§ REQUIREMENT A:
In the text below about Brilliant's bombing missions, copy word for word everything between "After the death" and "carriage, killing him.", inclusive.
§ REQUIREMENT B:
According to the text below about Brilliant's bombing missions, which two people posed as servants in the flat rented for the plot against Plehve?

§ SOURCE DOCUMENT:

Her first mission in the SR Combat Organization was to assassinate interior minister Vyacheslav von Plehve. She and Savinkov posed as a married couple and rented a flat together with Praskovya Ivanovskaya and Yegor Sazonov, who posed as their servants. Brilliant demanded to be the one to throw the bomb, declaring her desire to die as a form of atonement for the life they were about to take. Although she believed it necessary to assassinate Plehve, she struggled with being personally responsible for killing someone. But Savinkov overruled her, as he believed women should not commit terrorist acts if men were there to do so. He ordered Brilliant and Ivanovskaya to leave town before the attack, which deeply upset Brilliant. The assassination went ahead, with the SR Combat Organisation killing the interior minister in 1903.

After the death of a comrade in an accidental explosion while manufacturing a bomb, Brilliant made another bomb intended for the assassination of Grand Duke Sergei Alexandrovich, in another operation directed by Savinkov. On 2 February 1905, while Brilliant kept watch, the intended assassin Ivan Kalyayev failed to carry out the attack, as the duke's family had come with him. The assassination was ultimately carried out on 4 February, when Kalyayev threw Brilliant's bomb under the duke's carriage, killing him.

§ SUPPLIED MATERIAL:
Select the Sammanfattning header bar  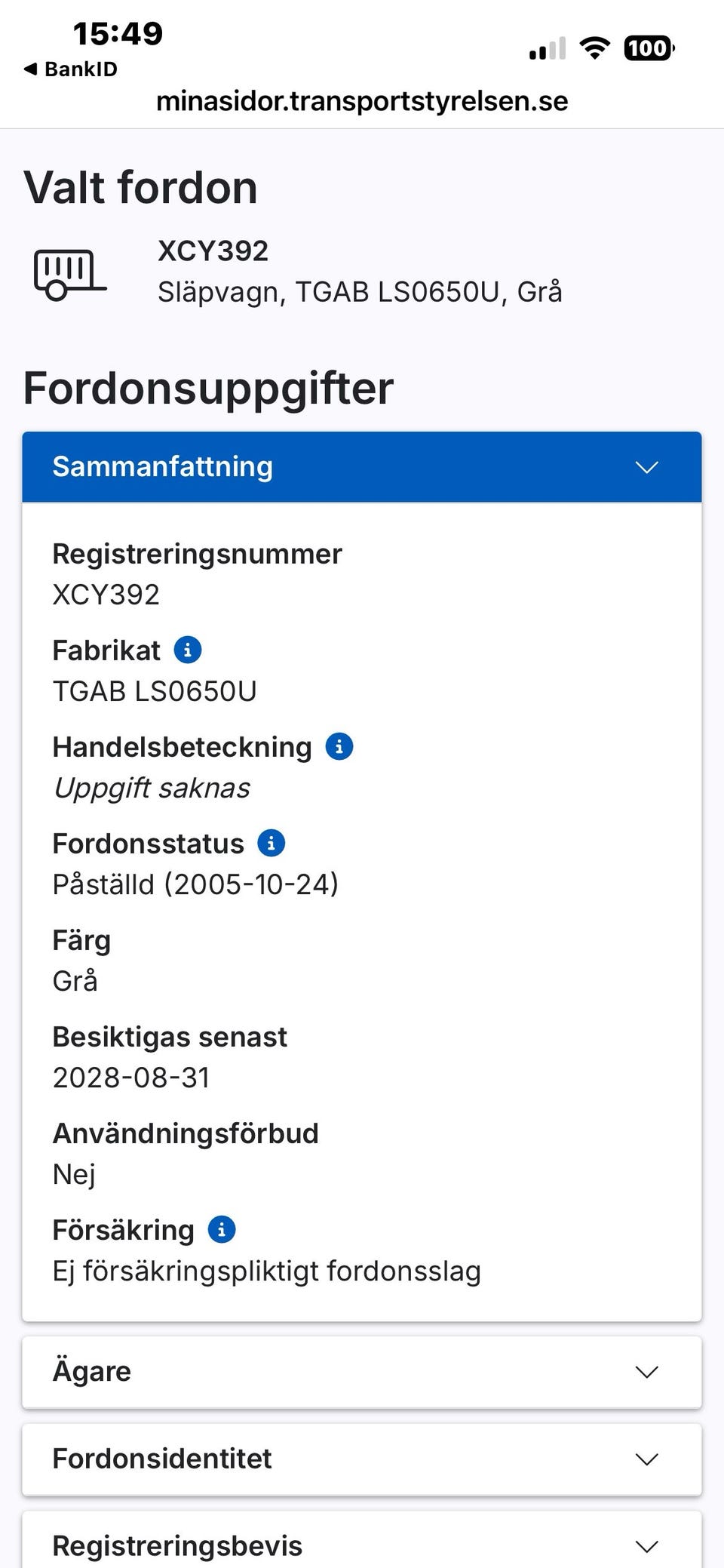(362, 467)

§ FINAL ANSWER A:
After the death of a comrade in an accidental explosion while manufacturing a bomb, Brilliant made another bomb intended for the assassination of Grand Duke Sergei Alexandrovich, in another operation directed by Savinkov. On 2 February 1905, while Brilliant kept watch, the intended assassin Ivan Kalyayev failed to carry out the attack, as the duke's family had come with him. The assassination was ultimately carried out on 4 February, when Kalyayev threw Brilliant's bomb under the duke's carriage, killing him.

§ FINAL ANSWER B:
Praskovya Ivanovskaya and Yegor Sazonov.